┌─ TEXTO FORNECIDO
Duas recentes decisões do Supremo Tribunal Federal reafirmam o entendimento assente de ser o CNJ um simples órgão administrativo e burocrático e, em certa medida, proclamando que o CNJ não tem competência para legislar, muito menos existe possibilidade de substituir-se ao legislador, devendo respeito estrito à Constituição com o dever de atuar dentro da competência que o texto constitucional lhe confere. Em outras palavras, ressalvadas as funções que a Constituição lhe atribui, não pode o Conselho Nacional de Justiça, como a prática de sua atuação demonstra, exorbitar daquelas funções e, no caso, lembra excesso similar em relação à obra do pintor Apeles, praticado por um sapateiro que, após tecer críticas às sandálias do guerreiro numa pintura e ver corrigido o defeito, ousou fazer observações à lança contida da pintura. E, como o crítico do pintor clássico da Grécia antiga, merece o referido Conselho aqui e agora a mesma repulsa: "Não suba o sapateiro além das sandálias!"
└─
┌─ EXTRATO DE DADOS
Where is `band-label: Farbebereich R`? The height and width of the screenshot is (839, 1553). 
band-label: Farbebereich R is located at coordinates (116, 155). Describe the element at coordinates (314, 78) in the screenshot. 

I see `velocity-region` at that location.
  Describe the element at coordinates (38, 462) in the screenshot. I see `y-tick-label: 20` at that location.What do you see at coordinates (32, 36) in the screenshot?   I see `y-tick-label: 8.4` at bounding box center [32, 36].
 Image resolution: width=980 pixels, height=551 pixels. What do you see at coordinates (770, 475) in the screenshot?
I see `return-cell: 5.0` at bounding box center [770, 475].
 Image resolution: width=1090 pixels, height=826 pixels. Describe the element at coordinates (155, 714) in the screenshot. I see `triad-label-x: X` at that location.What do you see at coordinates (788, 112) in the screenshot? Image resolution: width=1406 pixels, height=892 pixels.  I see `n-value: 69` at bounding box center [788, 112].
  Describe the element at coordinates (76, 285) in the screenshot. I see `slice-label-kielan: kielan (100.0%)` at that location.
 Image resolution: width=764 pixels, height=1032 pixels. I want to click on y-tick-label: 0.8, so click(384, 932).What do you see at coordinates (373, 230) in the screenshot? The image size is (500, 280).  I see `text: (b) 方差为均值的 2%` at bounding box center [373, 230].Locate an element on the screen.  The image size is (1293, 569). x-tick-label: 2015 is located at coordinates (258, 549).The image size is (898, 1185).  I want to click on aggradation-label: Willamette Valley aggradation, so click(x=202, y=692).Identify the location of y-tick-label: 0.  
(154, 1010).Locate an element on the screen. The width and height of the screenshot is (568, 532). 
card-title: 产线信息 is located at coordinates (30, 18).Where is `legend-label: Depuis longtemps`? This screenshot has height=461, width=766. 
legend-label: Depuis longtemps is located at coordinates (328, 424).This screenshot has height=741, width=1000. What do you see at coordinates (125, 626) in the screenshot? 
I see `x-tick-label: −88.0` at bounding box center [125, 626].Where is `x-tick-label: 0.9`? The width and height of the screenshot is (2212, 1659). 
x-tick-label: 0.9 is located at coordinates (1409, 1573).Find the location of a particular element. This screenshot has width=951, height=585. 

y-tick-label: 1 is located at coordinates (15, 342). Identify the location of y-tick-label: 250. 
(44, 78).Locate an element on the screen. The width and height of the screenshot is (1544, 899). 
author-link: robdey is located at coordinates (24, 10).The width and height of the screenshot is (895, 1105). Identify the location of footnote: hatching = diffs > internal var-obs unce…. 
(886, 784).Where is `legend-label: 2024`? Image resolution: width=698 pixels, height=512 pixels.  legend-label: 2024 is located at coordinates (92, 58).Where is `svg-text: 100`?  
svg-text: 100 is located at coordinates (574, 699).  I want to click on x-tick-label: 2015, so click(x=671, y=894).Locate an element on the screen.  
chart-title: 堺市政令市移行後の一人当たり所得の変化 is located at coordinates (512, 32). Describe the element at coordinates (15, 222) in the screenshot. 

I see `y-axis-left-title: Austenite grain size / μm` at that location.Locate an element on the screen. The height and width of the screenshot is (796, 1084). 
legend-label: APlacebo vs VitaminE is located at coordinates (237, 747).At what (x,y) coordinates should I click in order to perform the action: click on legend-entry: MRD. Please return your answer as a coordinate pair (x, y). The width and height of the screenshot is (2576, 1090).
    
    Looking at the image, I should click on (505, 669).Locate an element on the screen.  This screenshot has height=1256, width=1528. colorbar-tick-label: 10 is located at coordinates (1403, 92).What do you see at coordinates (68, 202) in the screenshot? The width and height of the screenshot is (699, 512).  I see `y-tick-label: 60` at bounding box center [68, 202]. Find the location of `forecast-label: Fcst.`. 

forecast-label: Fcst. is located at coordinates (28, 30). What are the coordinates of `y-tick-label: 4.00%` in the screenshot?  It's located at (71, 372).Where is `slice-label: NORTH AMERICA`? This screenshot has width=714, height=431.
└─
> **TAREFA A REALIZAR**:
Responda às perguntas sobre o texto fornecido, acerca do CNJ:
1. Quantas decisões recentes do Supremo Tribunal Federal reafirmam o entendimento sobre o CNJ?
2. O que o sapateiro criticou primeiro na pintura de Apeles?
3. Que frase expressa a repulsa que o Conselho merece, segundo o texto?

> **RESPOSTA**:
1. Duas.
2. As sandálias do guerreiro.
3. "Não suba o sapateiro além das sandálias!"